— begin Extracted entries —
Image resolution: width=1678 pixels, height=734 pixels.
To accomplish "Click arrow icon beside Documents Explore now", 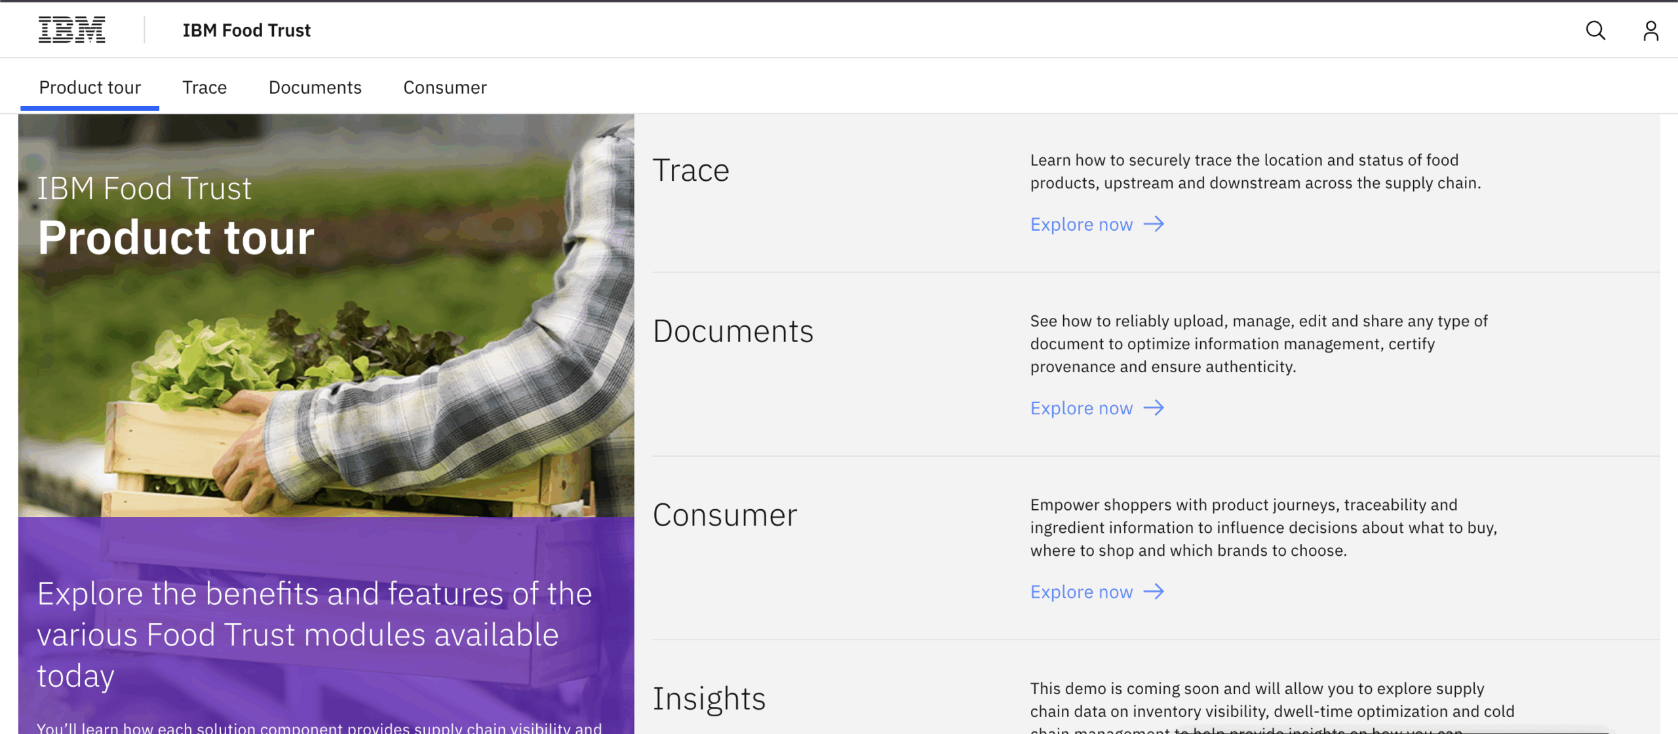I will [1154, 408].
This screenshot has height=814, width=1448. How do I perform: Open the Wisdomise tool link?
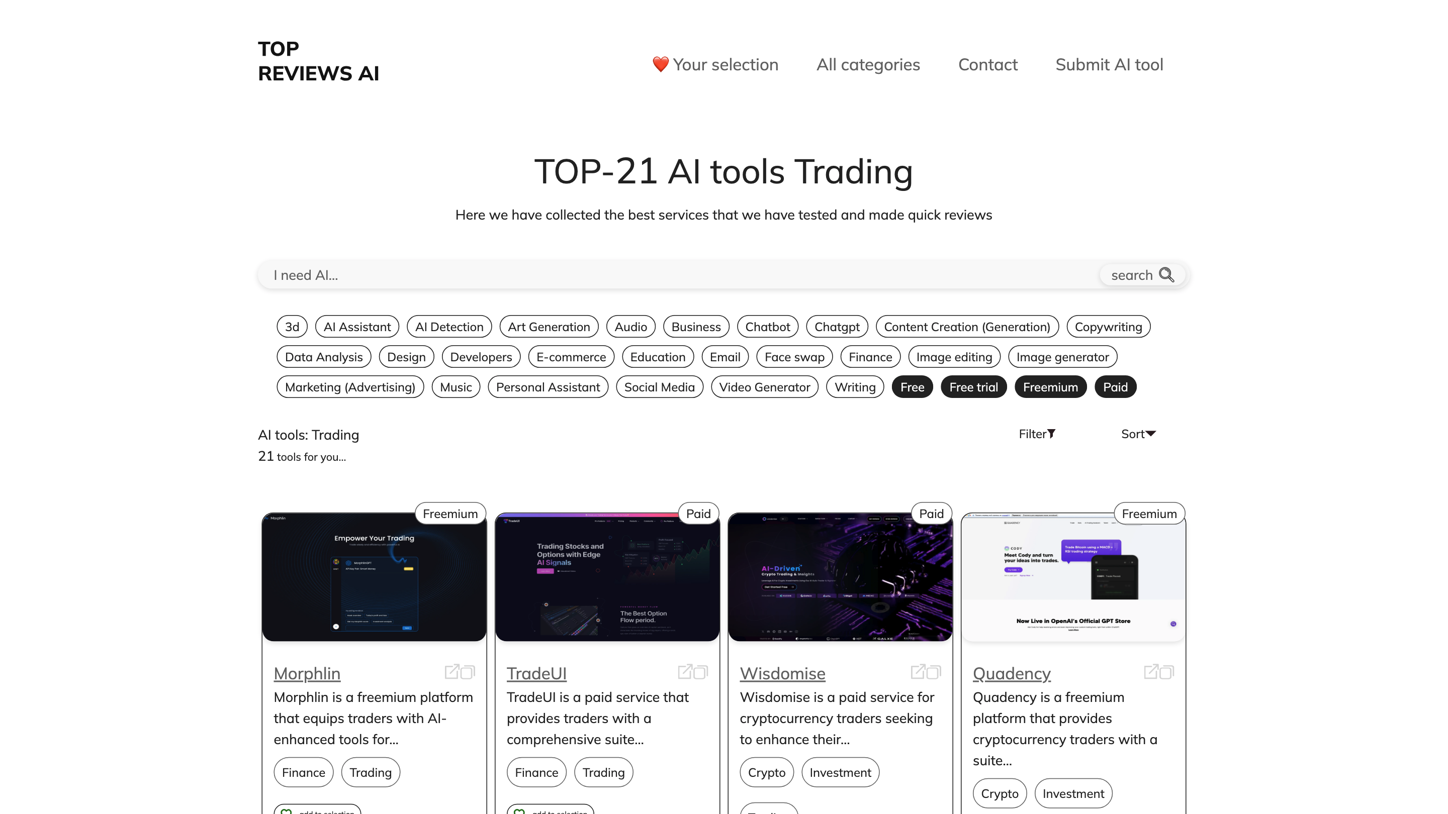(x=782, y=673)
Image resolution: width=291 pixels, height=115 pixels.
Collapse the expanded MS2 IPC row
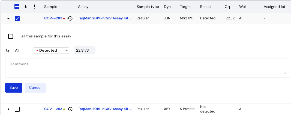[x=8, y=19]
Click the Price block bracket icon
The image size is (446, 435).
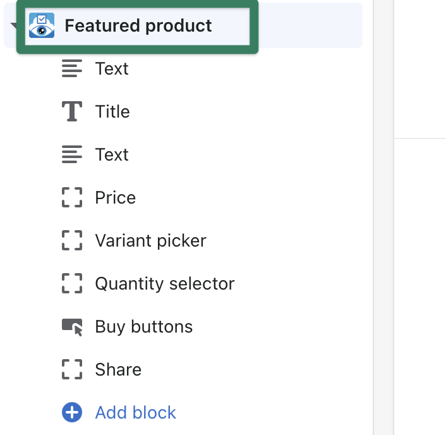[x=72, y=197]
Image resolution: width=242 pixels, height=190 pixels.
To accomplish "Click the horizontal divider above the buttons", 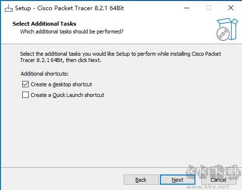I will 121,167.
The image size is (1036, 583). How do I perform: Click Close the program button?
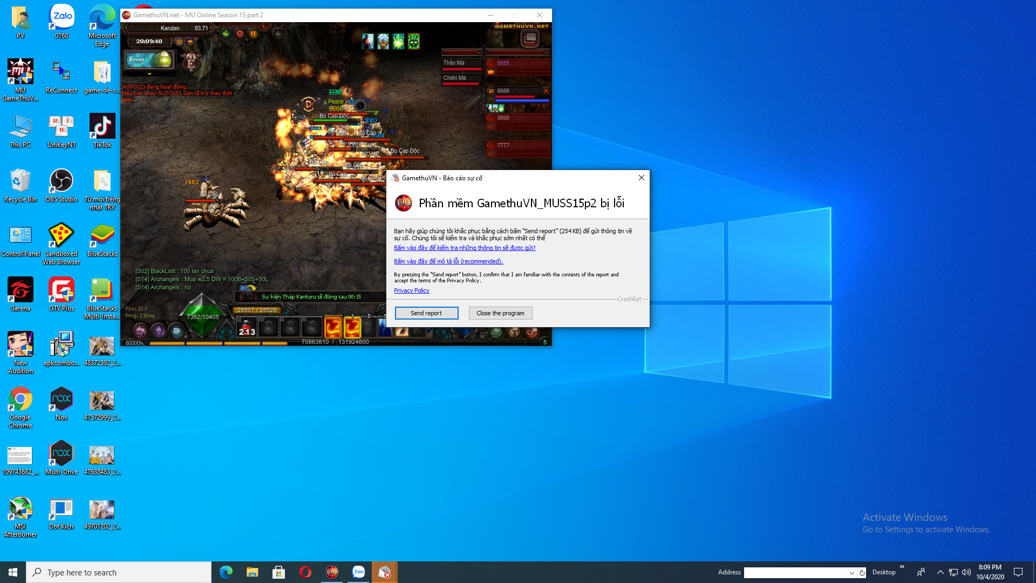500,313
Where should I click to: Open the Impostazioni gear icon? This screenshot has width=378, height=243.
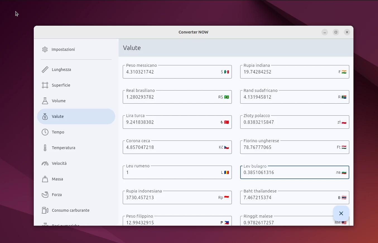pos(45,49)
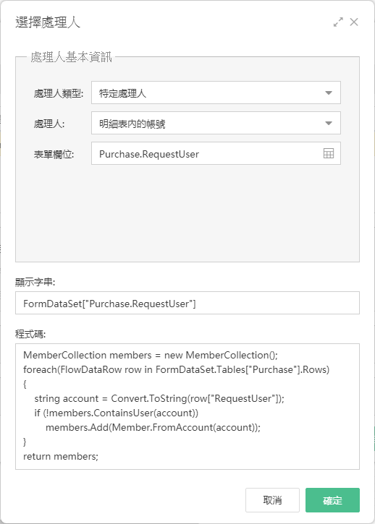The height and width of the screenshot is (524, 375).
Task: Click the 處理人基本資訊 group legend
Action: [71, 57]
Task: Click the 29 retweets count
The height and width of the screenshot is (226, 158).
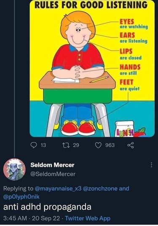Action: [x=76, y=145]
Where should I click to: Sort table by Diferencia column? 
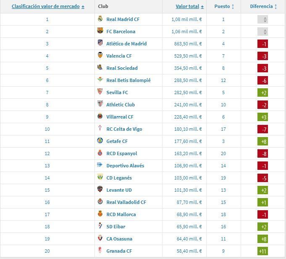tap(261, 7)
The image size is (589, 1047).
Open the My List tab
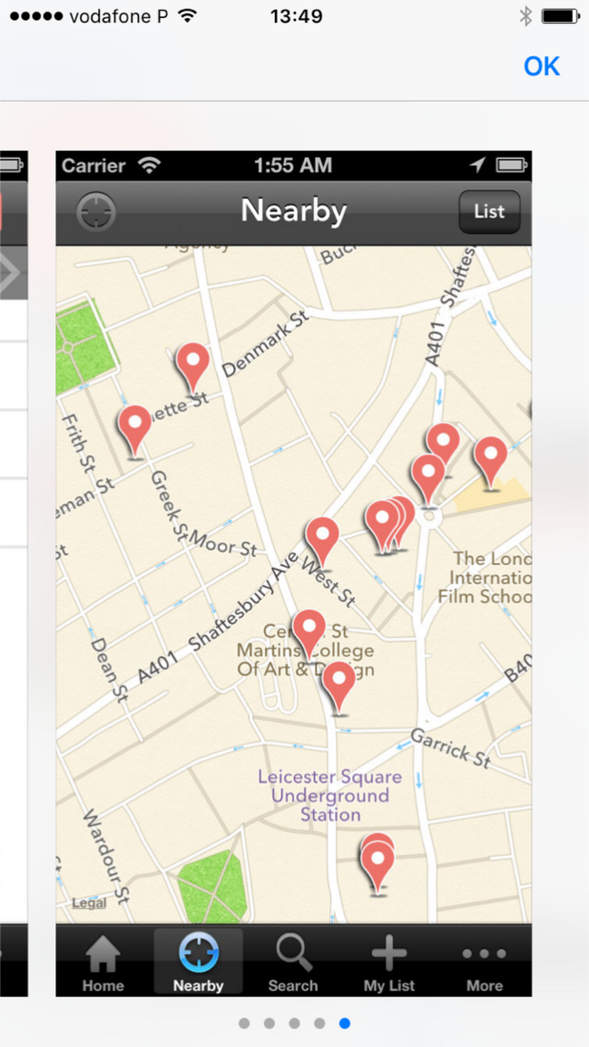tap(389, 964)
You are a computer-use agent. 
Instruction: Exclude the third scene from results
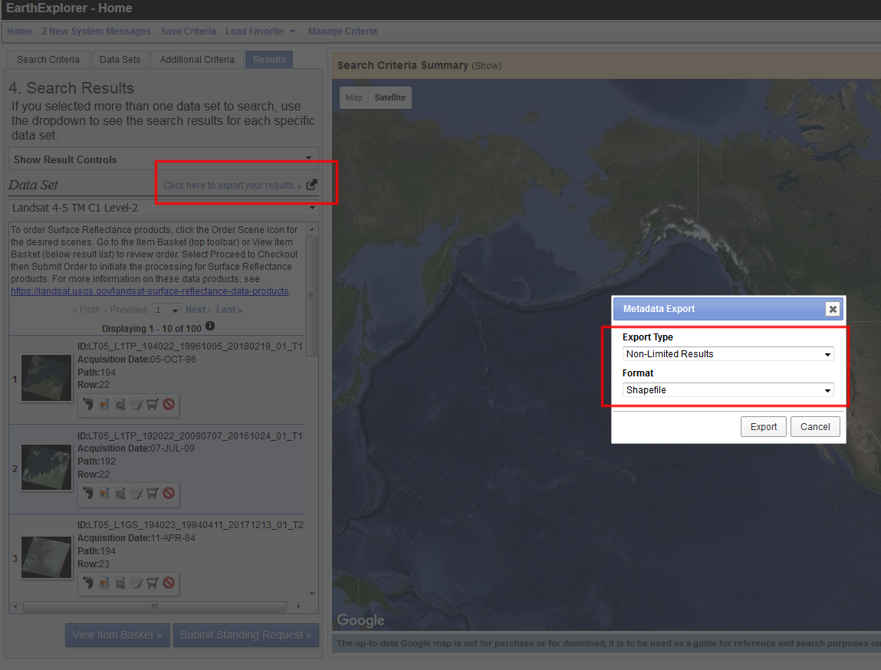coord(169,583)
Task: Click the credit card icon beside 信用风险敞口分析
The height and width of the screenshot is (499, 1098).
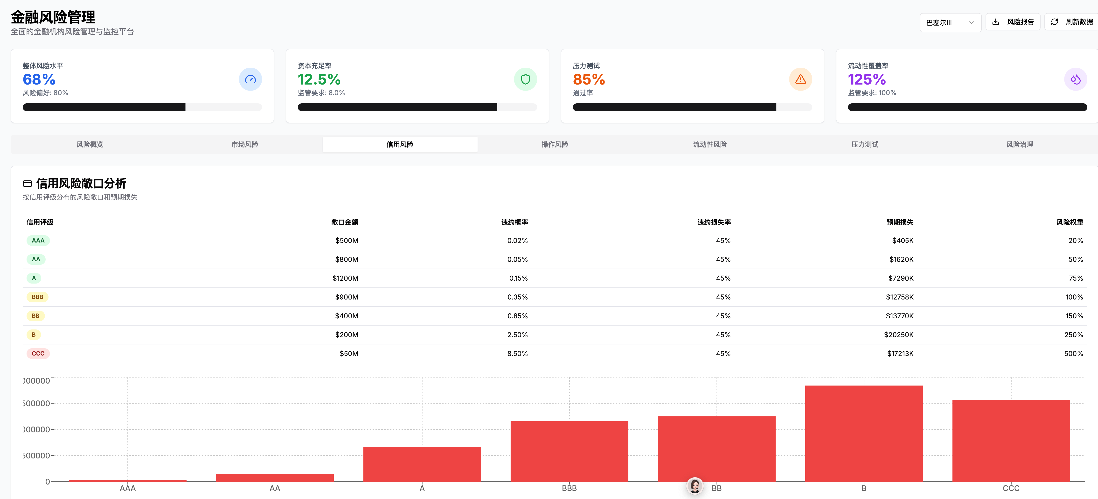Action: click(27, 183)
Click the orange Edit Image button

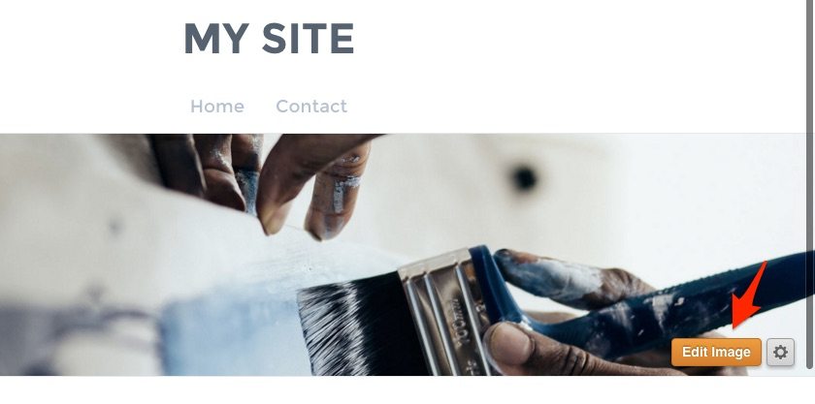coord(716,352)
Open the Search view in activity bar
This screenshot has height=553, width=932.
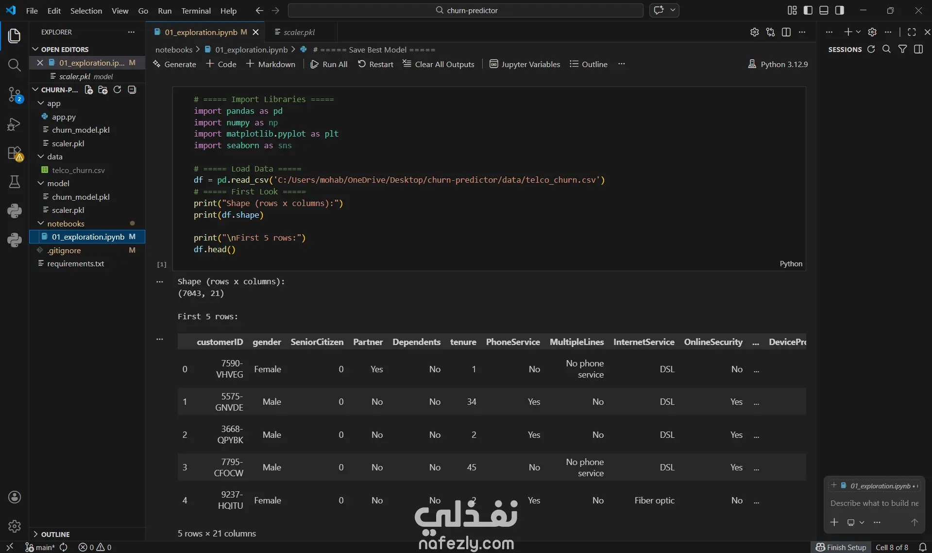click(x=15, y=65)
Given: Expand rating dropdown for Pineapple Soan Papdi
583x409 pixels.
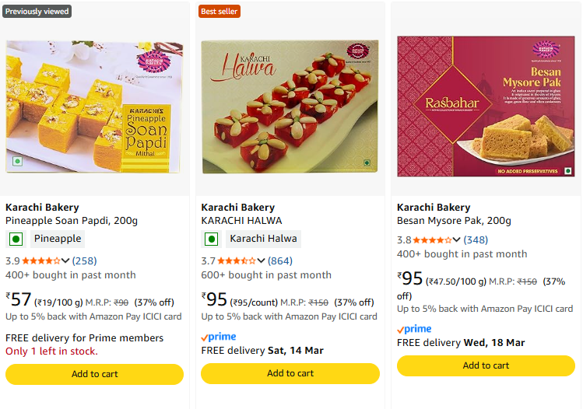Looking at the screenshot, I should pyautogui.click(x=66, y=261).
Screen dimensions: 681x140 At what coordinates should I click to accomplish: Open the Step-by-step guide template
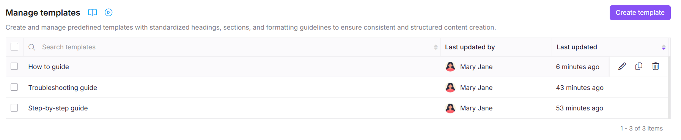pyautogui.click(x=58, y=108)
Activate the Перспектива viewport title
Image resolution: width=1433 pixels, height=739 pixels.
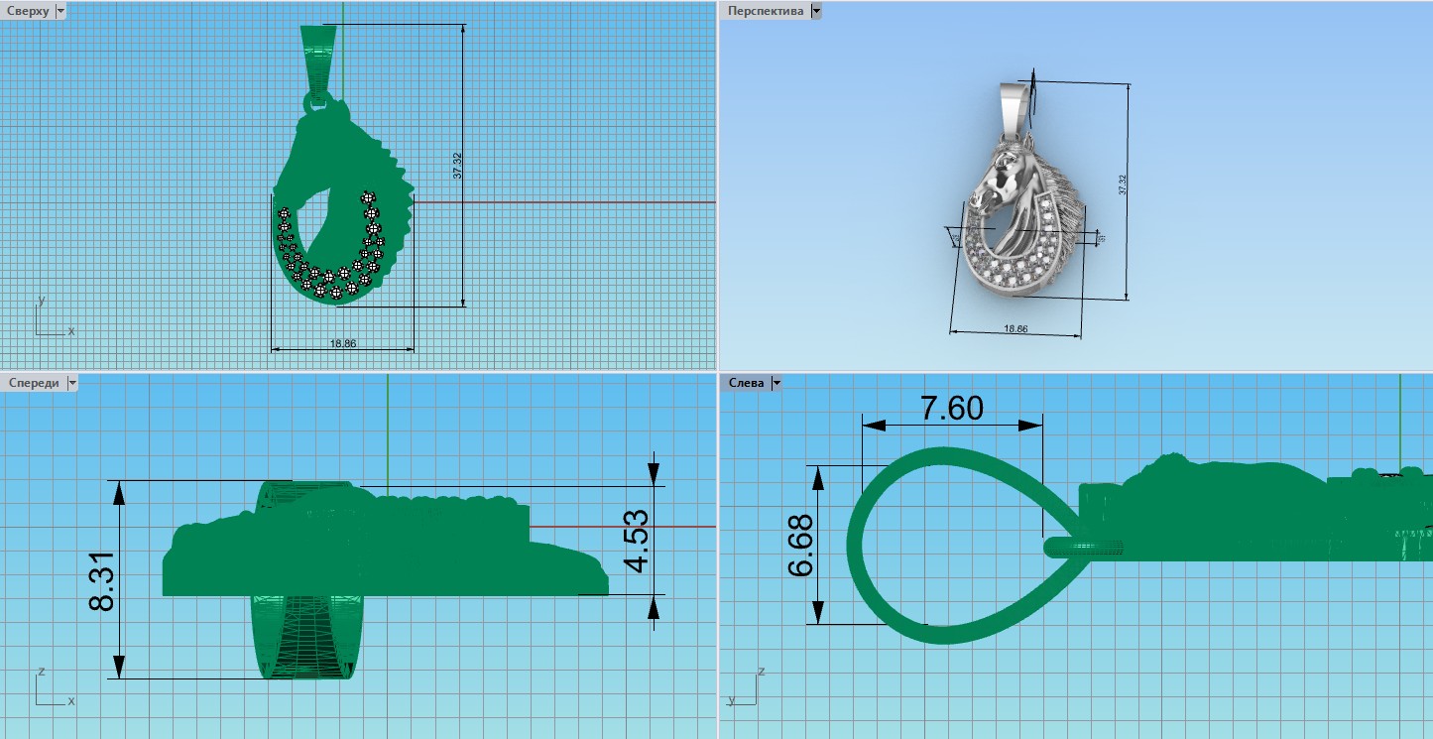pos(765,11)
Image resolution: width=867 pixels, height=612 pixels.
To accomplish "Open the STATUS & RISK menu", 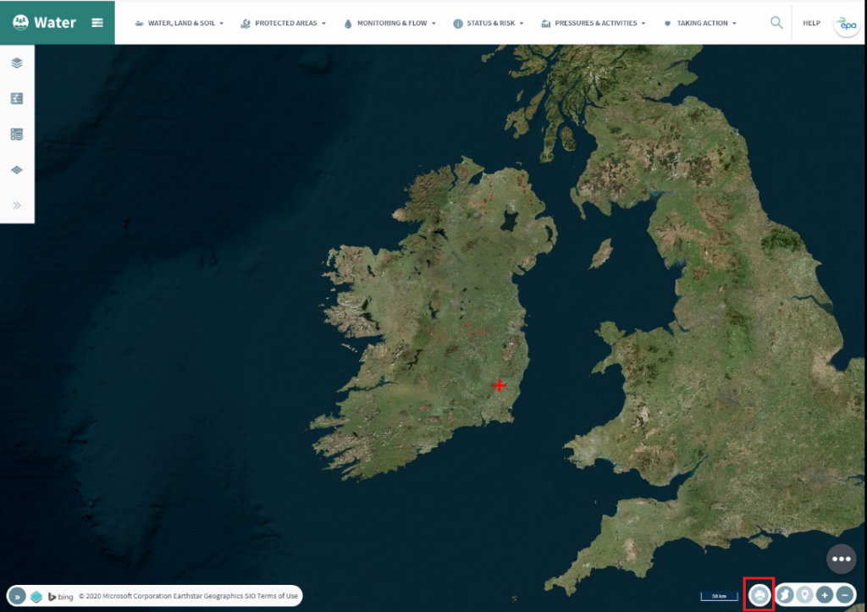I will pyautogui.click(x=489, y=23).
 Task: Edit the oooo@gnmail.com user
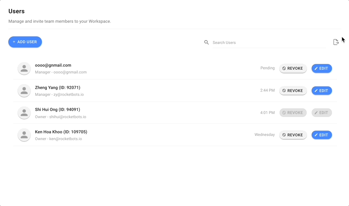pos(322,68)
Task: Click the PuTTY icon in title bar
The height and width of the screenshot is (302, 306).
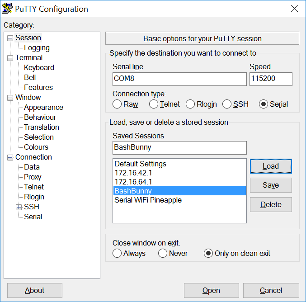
— end Extracted entries —
-- Given exercise --
Render the rows as a numbered list, starting at the line that contains "Where should I click to: Open" and ending at the line that contains "tap(389, 964)". Skip blank lines and omit the pictures.

-- Expected answer --
1. Where should I click to: Open the Impostazioni gear icon? This screenshot has width=378, height=243.
2. pos(45,49)
3. The height and width of the screenshot is (524, 375).
4. Task: Click the 處理人基本資訊 group legend
5. Action: [71, 57]
6. Task: Click the 29 retweets count
7. The height and width of the screenshot is (226, 158).
8. Action: [x=76, y=145]
9. Where should I click to: Sort table by Diferencia column? 
10. tap(261, 7)
11. The image size is (589, 1047).
12. Open the My List tab
13. tap(389, 964)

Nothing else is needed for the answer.